Like most medical procedures, there are some side effects of sclerotherapy as well; however, they are quite mild and manageable. This article lists the most common ones.
Sclerotherapy is used to treat varicose veins or ‘spider veins’, and is a simple procedure which does not require hospitalization. It has been around since 1930, and there are thousands of people who have undergone this procedure. Only about 15 to 20 percent of those who undergo this treatment experience any side effects. Women seem to suffer more from varicose veins than men, and the percentage of women taking this treatment is naturally higher. A woman should not undergo this procedure if she is pregnant.
During this therapy, a solution is injected into the affected veins with a small needle. Generally, a sodium chloride sterile solution and heparin is mixed with a local anesthetic, and administered directly into the affected vein. This makes the treated vein shrink and dissolve. The time taken by this procedure depends upon the number of veins treated, and this usually depends on the condition of the veins and patient.
Adverse responses can range from mild discomfort to an allergic reaction. Nowadays, a new procedure known as foam sclerotherapy is being put to use. In this procedure, the liquid sclerosing agent is mixed with air to create foam, and this foam is then injected into the veins. This is one of the easiest ways for varicose vein pain relief.
Most common adverse responses that patients encounter after these procedures include:
One of the most common and widely encountered side effect is pain experienced from the injection needle, during and after the procedure. As the sclerosing agent is directly injected into the veins, it can sometimes be painful.
The needle prick may cause bruising around the injected site, and this may last for a few days. The injected area may also have discoloration, which takes a couple of days to a few weeks to fade away. Bruising is another most widely experienced side effect.
There is a possibility, although rare, of the formation of small ulcers around the injected site. These ulcers are sometimes caused by the sclerosing agent causing an irritation on the skin. These ulcers heal completely, and most times are not visible, but sometimes do scar the skin.
Sclerotherapy is not a complete treatment. It can only cure the injected veins. Recurrence is generally when varicose veins are discovered after the treatment. This does not mean that these are new, but just that they were not visible before. Patients who have undergone treatment may have to treat the other veins that appear later.

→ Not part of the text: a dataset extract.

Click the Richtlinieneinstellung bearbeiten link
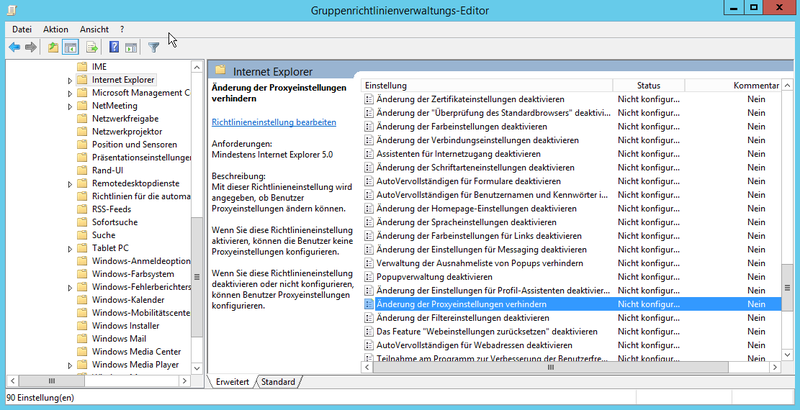 (274, 122)
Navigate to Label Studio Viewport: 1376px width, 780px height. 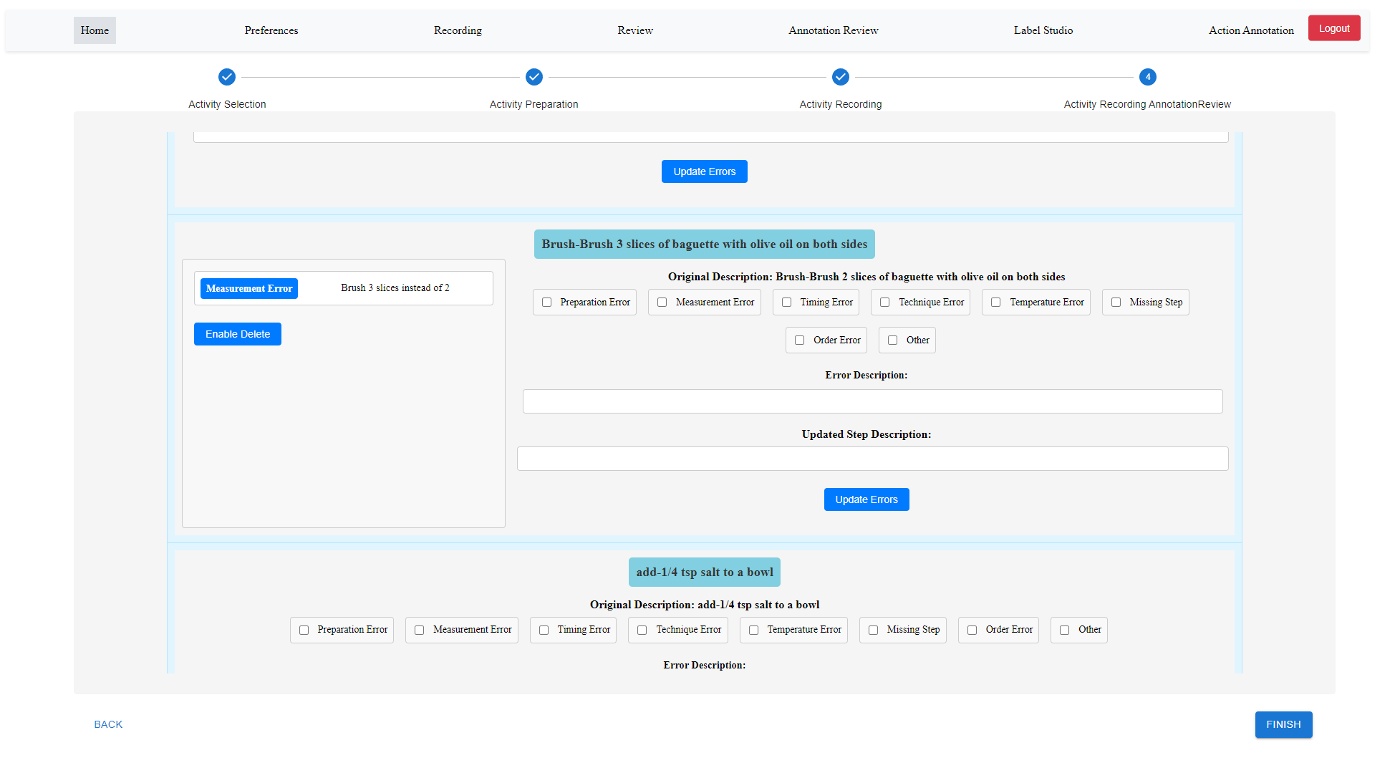(x=1043, y=30)
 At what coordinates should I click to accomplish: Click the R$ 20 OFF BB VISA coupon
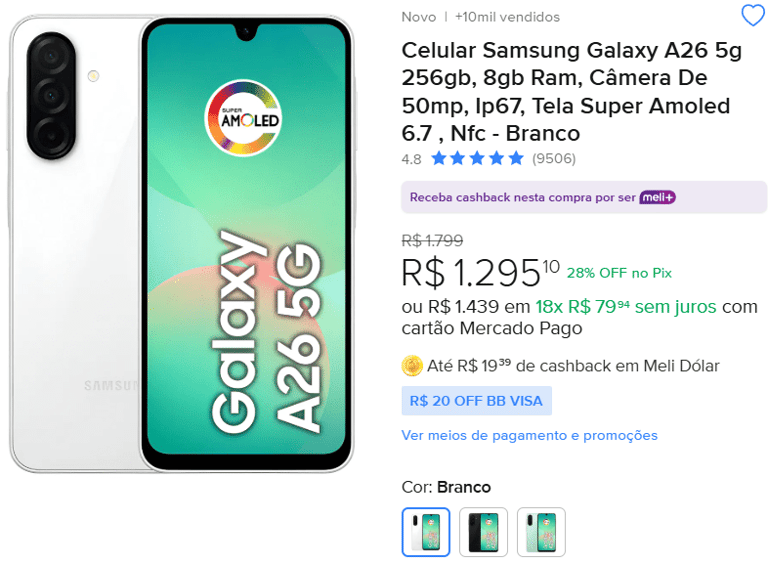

A slight chance of blood clot formation is always there when it comes to injections. These blood clots can be dangerous if they find their way into the heart or brain. However, there is a very rare chance of this happening, as physicians provide compression hose and immediate physical therapy that prevents the blood from clotting.
A very low chance of allergic reaction exists in sclerotherapy, but these are temporary reactions. Physicians check the solution on a small part of the skin for any allergic reactions before administering the injection. Irritation and tingling sensations are some of the most common temporary allergic reactions experienced by patients.
Patients with spider veins on the legs may experience swelling in their leg after the procedure. Considering all the factors, the side effects are negligible, and can be controlled with the assistance of a physician. Some precautions that patients need to take before going in for this therapy are, not to use skin lotions, and to inform the physician upfront about any other medication that they might be using.